We never ever had configured HSTS for this host nor any subdomain either. And supposing there ever was a HSTS entry and this was cached, which, again, there wasn't, Firefox would surely have stuck to attempting to upgrade that request when the URL was simply entered again in the navigation bar, which it didn't. One could simply focus the navigation bar, set the cursor at the end of the current URL, press Enter and the page would load just fine unencrypted. Only pressing the "try again" button kept requesting with https schema and ignoring the http-redirect. One could also enter the https://www.pcgameshardware.de/Test/-URL in the navigation bar and the webserver would respond with the location to http and Firefox would happily comply - immediately after it had just failed to do that and entered the redirection loop. Firefox was the only browser that showed that behaviour, we didn't ever see this with Chrome, Opera, Safari or Internet Explorer. So absolutely everything points to bad behaviour on behalf of Firefox, there is definitely no indication of a server misconfiguration for the aforementioned host or domain.

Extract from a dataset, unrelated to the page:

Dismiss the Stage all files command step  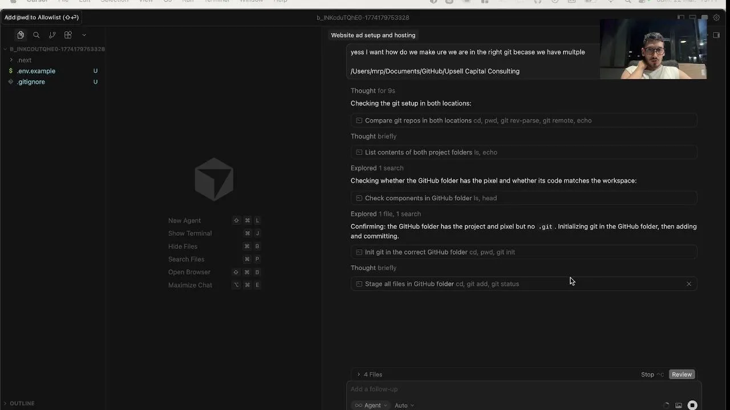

I readily admit that there is a lot of advertising placed on that page, loading a lot of external resources. If I was to take an educated guess, I suspect that some ad or tracking got Firefox mangled, maybe with some mixed content policy implementation (even though the parent document is unencrypted) or a HSTS header sent by one of these external resources - though definitely not for the host www.pcgameshardware.de or the domain.

The problem could not be reproduced in anonymous mode or with an Adblocker active. I followed a recommendation by a CloudFlare support engineer and cleared the browser cache and could not reproduce the problem since.

Comment 5

[Honza Bambas (:mayhemer)]

Then it's likely a duplicate of bug 1419222.